Anything covered by the Food and Drug Administration is exempt. That includes medical equipment and packaging and prescription drug containers. Infant formula and medical foods are exempt. Also, any company that has an annual revenue of $5 million or less would be exempt. Manufacturers that generate large amounts of packaging are the focus of the bill, its supporters say.

Who supports it?

There is widespread support for the bill.
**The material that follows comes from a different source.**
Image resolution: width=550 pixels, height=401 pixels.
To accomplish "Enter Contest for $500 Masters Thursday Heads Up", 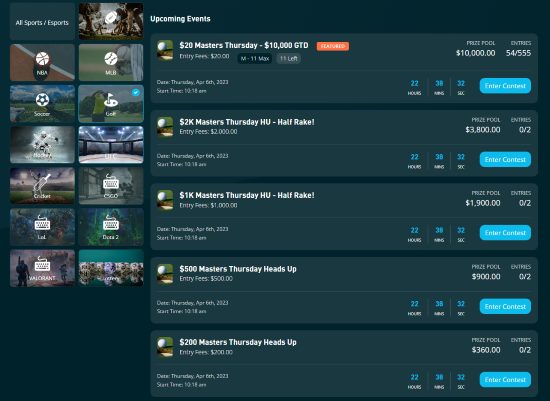I will [x=505, y=306].
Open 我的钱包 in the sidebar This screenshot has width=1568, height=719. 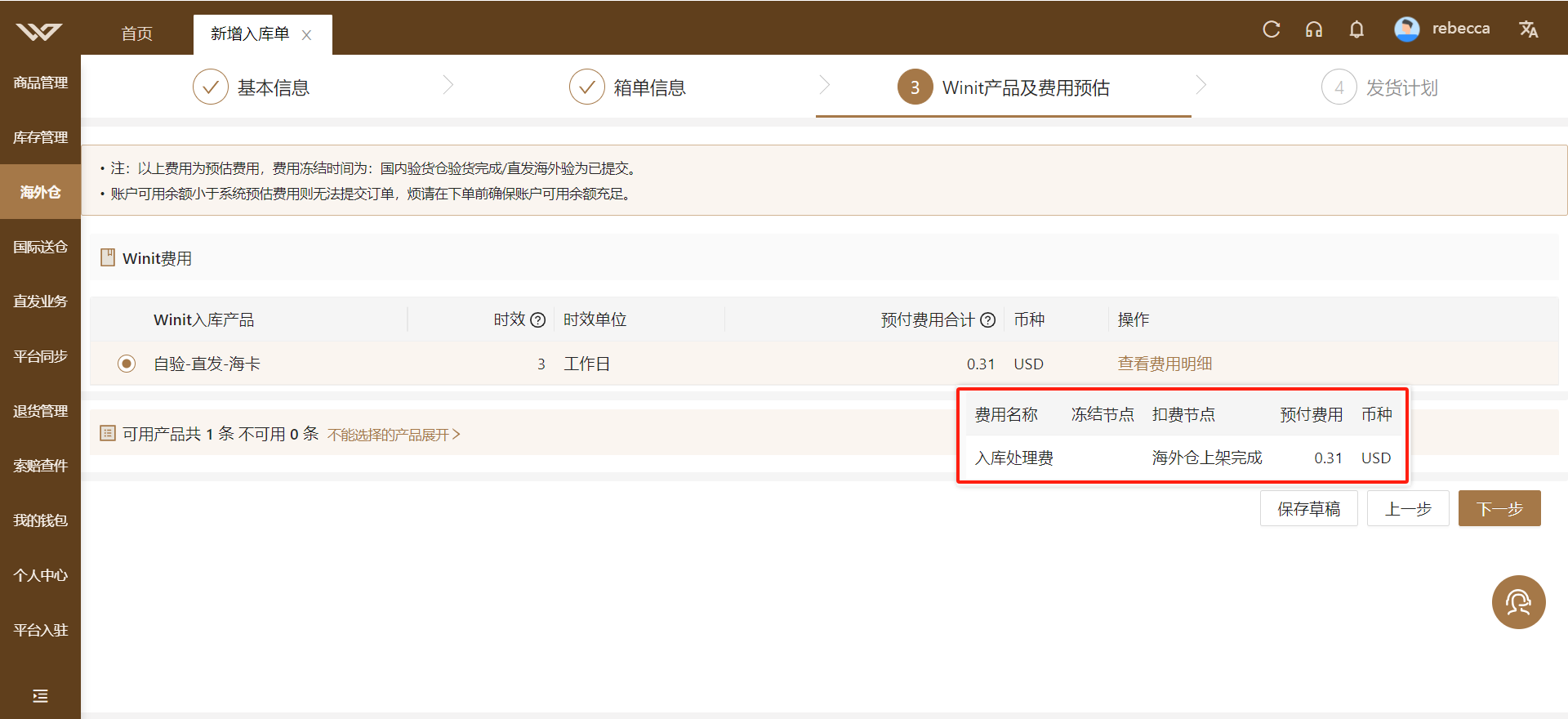[x=40, y=520]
Backers include the New York City mayor, Eric Adams.

The legislation could reduce landfill waste by six million pounds a day and would also save taxpayers money, a spokeswoman for City Hall said.

“We must go after the producers who contribute to the plastics crisis and not place the burden on individuals,” said Elijah Hutchinson, the executive director of the Mayor’s Office of Climate and Environmental Justice.

The bill is also backed by Brad Lander, the New York City comptroller; Jessica Tisch, the sanitation commissioner; Jumaane Williams, the public advocate; and the City Council.

“The bill just makes sense,” said Sean Abreu, a council member who introduced and passed legislation allowing sports fans to bring refillable beverage containers into stadiums. “It will generate revenue for our city and will bring real benefits.”

More than 285 businesses and nonprofits, including the New York Public Interest Research Group, the League of Women Voters and the N.A.A.C.P., also support the bill.

Who is opposed to it?

Certain fossil fuel companies, chemical producers and business interests, especially large manufacturers of food and drink packaging, are opposed to the current version of the bill, with many arguing that prices could increase for packaged food and other items.

“We think it’s going way too far and will be very disruptive and expensive, and we don’t believe it’s achievable,” said Ken Pokalsky, a vice president at the New York Business Council, an association of statewide employers with 3,200 members.

He said his organization prefers the bill awaiting final approval in Minnesota, which does not specify targets for the reduced use of plastics.

Owen Caine, the vice president of government affairs at the Toy Association, a nationwide industry group, said that plastic protects toys from damage in transit. Making companies come up with alternative packaging would increase costs for consumers, he said.

The American Chemistry Council, a trade organization, would like to see “advanced” recycling, a new, somewhat untested strategy, included in the bill.

What’s next?

Final negotiations are underway. Amendments are being discussed on all sides, including comments from some State Senate members who want to lower the 50 percent reduction goal, Ms. Glick said.

This is the second go-round for the bill, which failed to pass last year. Industry opposition remains strong, but both houses’ environmental conservation committees passed the measure in February.

Leaders of the Assembly and Senate in Albany must bring the bill to a vote before the legislative session ends on June 6. Should that happen successfully, it would be up to the governor, who would need to sign it into law by year’s end.